作業内容: 被爆者のドキュメンタリー映画の記事から、「本作は、カメラが2年間にわた」から「ていかないと」と本作の重要さをアピール。」までの箇所を一字も変えずに返せ。

本文:
○ ○ ○ ○ ○

被爆者専用老人ホーム追うドキュメンタリーで厚生労働大臣トーク
24日、長崎の高齢被爆者の姿を追ったドキュメンタリー映画『夏の祈り』のトークショーが東京・渋谷のアップリンクで行われ、作品の舞台となった被爆高齢者のための特別養護老人ホーム「恵の丘長崎原爆ホーム」を今月慰問した小宮山洋子厚生労働大臣が出席、坂口香津美監督と共に被爆者の高齢化について語った。
本作は、カメラが2年間にわたって「恵の丘長崎原爆ホーム」に密着し、入居者の人々が原爆の恐ろしさを語り継ぐため、被爆体験をテーマにした劇に取り組む姿を記録している。同ホームへの長期密着撮影が許されたのは本作が初めて。作品では、劇を観て涙する子どもたちの姿が印象的に映し出される。
今月9日の長崎原爆忌に、野田佳彦首相と共に同ホームを慰問した小宮山大臣は「皆さん車椅子で、普段立ち上がるのも大変な方がこん身の力で訴えていらっしゃることに、心を打たれるところがありました」と施設の様子をコメント。「坂口監督が2年間密着できたのも、施設の皆さんの体験を伝えていかないといけないという思いがあるからだと思います。これは貴重な記録だと思うし、伝えていかないと」と本作の重要さをアピール。

○ ○ ○ ○ ○

データ部分:

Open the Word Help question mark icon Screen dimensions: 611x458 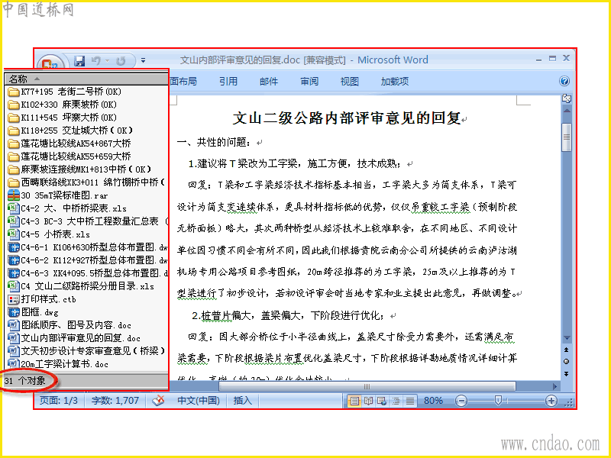pos(564,81)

○ ○ ○ ○ ○

解答:
本作は、カメラが2年間にわたって「恵の丘長崎原爆ホーム」に密着し、入居者の人々が原爆の恐ろしさを語り継ぐため、被爆体験をテーマにした劇に取り組む姿を記録している。同ホームへの長期密着撮影が許されたのは本作が初めて。作品では、劇を観て涙する子どもたちの姿が印象的に映し出される。
今月9日の長崎原爆忌に、野田佳彦首相と共に同ホームを慰問した小宮山大臣は「皆さん車椅子で、普段立ち上がるのも大変な方がこん身の力で訴えていらっしゃることに、心を打たれるところがありました」と施設の様子をコメント。「坂口監督が2年間密着できたのも、施設の皆さんの体験を伝えていかないといけないという思いがあるからだと思います。これは貴重な記録だと思うし、伝えていかないと」と本作の重要さをアピール。